GitHub repository data retrieval

As a huge repository of source code and software-development–related data, GitHub is a natural subject for research scientists to study. However, GitHub is by no means a pre-prepared dataset that one can just download and start playing with. As with most real-life systems, data must be extracted and it’s not all that easy.

There are four basic methods of retrieving data, especially metadata, from repositories hosted on GitHub. One can use the GitHub RESTful API, as indicated at the GitHub developer website. Alternatively, one can clone individual repositories and use the git toolchain to extract information that way. There is also a periodically updated collection of metadata from GitHub projects known as GHTorrent that one can download and analyze. One can also scrape the GitHub website. This short tutorial will cover the first three methods, give an example of their usage, and explain the pros and cons of all of them.

GitHub API

The first and correct method is to use the GitHub RESTful API. The API allows a programmer to issue queries requesting specific data. Through queries one can limit the requested data to only the subset one needs. For instance, one can request only the commit history of a repo without downloading anything else. One can also issue queries searching through the entirety of the service rather than single repos.

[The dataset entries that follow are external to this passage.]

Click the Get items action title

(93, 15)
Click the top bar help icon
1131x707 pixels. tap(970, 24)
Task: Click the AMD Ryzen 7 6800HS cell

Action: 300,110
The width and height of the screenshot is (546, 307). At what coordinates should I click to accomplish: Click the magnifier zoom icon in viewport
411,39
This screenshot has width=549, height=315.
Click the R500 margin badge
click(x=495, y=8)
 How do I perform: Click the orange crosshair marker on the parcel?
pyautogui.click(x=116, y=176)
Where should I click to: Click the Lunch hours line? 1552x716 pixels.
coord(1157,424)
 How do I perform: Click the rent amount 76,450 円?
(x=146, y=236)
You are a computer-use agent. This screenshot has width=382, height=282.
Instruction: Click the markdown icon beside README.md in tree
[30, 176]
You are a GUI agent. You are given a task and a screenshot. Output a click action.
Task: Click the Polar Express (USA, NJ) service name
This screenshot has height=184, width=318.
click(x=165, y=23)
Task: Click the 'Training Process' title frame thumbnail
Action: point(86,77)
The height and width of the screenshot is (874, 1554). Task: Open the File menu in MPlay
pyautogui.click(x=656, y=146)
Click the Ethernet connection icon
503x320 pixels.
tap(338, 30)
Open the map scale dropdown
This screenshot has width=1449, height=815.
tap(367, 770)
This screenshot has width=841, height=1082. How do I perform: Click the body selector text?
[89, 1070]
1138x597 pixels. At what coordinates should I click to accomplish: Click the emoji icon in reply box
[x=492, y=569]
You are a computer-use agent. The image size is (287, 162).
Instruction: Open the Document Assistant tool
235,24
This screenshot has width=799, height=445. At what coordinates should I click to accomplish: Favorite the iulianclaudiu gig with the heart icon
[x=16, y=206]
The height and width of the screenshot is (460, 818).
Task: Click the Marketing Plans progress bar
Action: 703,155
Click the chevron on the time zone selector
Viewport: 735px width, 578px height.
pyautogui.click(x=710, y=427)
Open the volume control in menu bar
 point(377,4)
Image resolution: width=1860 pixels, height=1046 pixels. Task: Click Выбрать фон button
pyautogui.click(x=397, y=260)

The API method comes with some serious drawbacks though. First, it is designed to aid app developers rather than to provide data for research. Thus, the API employs pagination. That is, a query returning more than 30 items will split the result into chunks and these chunks will have to be retrieved separately by individual queries. The number of items per page can be adjusted in some queries, but does not exceed 100. Thus, in order to retrieve the commit history of a repo such as torvalds/linux one needs to issue more than 8000 requests.

The problem is compounded by the number of requests an individual user is allowed to issue. GitHub is rate limited: an anonymous user can issue up to 60 requests per hour, while an authenticated user can issue up to 5000. If the limit is exceeded, the API returns 403 errors instead of results. This means that the aforementioned torvalds/linux commit history will take no less than close to two hours to download (by a single user).

Usage

Given that the API is a RESTful interface, it is implemented using HTTP and returns results in the form of JSON structures. This means that it can be accessed using just about any programming language, as well as with commandline tools like curl. The documentation at developer.github.com provides detailed examples using curl. This tutorial will concentrate on using the API in the R language.

Installing packages

In order to run HTTP queries in R one needs to install httr and httpuv. The tutorial also makes use of stringr for string processing.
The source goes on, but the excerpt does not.